╭─ Records for processing

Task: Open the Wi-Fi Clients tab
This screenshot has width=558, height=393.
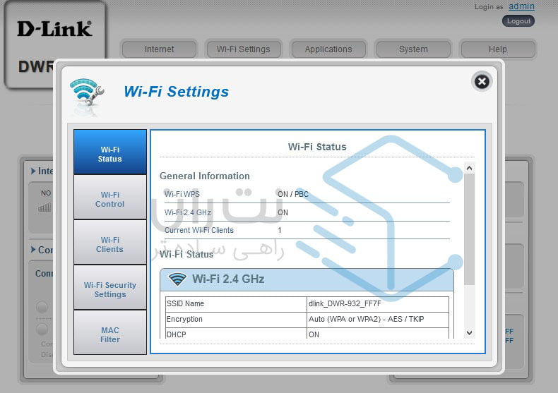Action: tap(110, 244)
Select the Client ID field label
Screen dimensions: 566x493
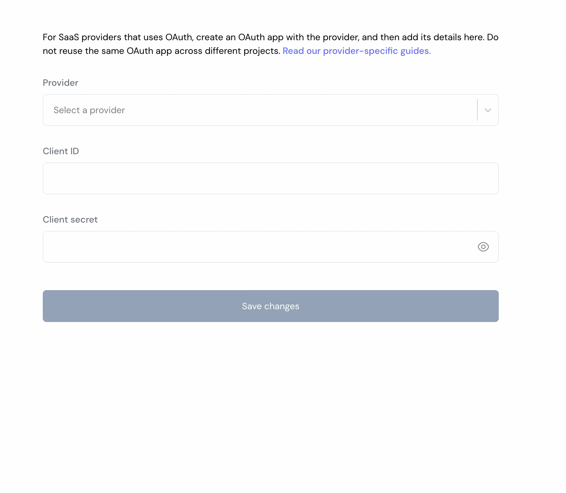pos(61,151)
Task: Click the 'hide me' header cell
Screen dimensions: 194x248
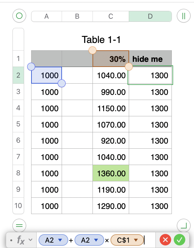Action: coord(150,59)
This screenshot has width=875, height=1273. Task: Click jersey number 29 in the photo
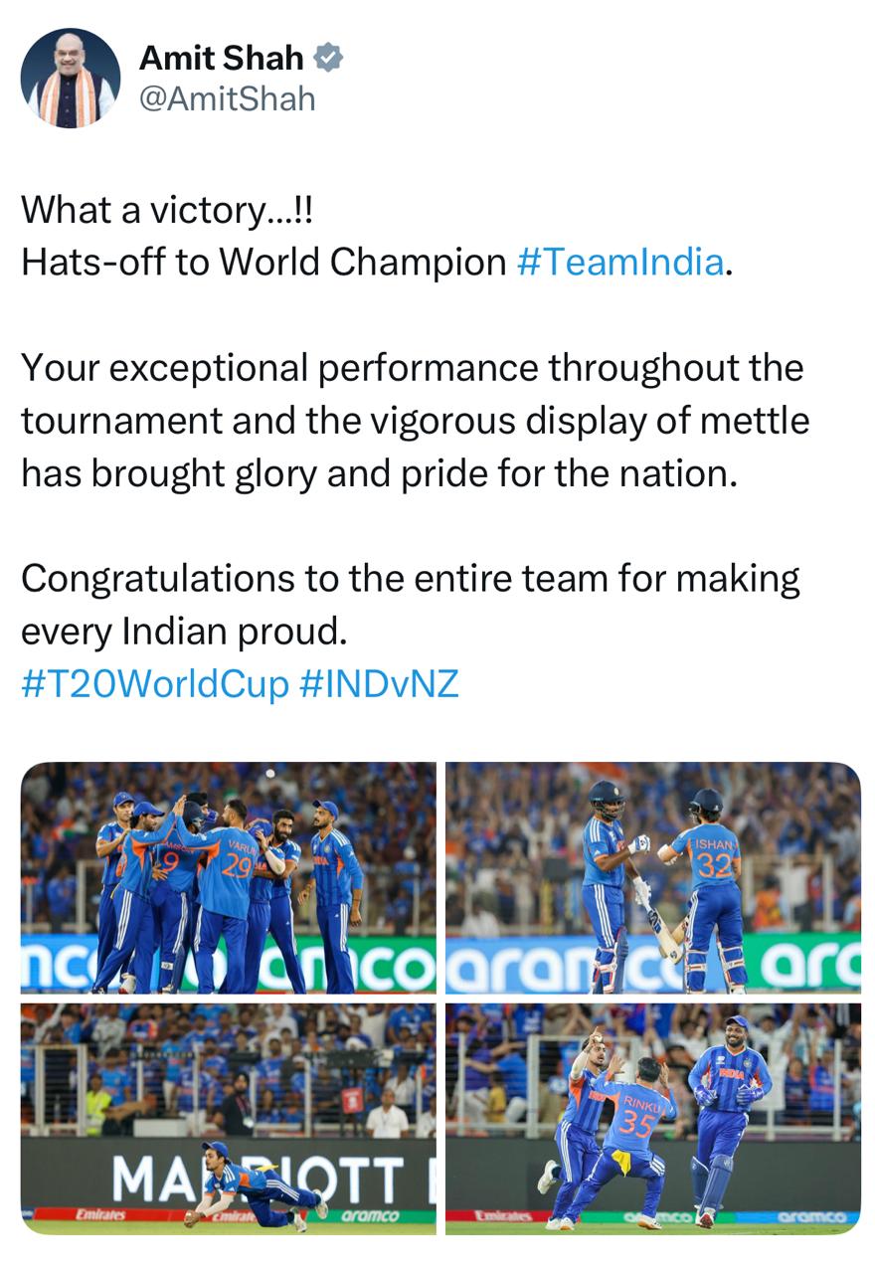click(x=237, y=865)
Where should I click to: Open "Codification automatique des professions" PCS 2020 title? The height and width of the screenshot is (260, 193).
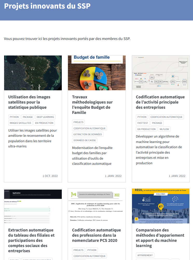(x=97, y=235)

╰─

Exercise prompt:
An answer containing only the lines from the one holding "Task: Click the 'hide me' header cell" through the close of the entries above, reproduced exactly and stripped of pictures, is expected.

Your solution:
Task: Click the 'hide me' header cell
Screen dimensions: 194x248
Action: coord(150,59)
This screenshot has width=875, height=1273. Task: Click jersey number 29 in the photo
click(x=237, y=865)
Where should I click to: Open "Codification automatique des professions" PCS 2020 title? The height and width of the screenshot is (260, 193).
(x=97, y=235)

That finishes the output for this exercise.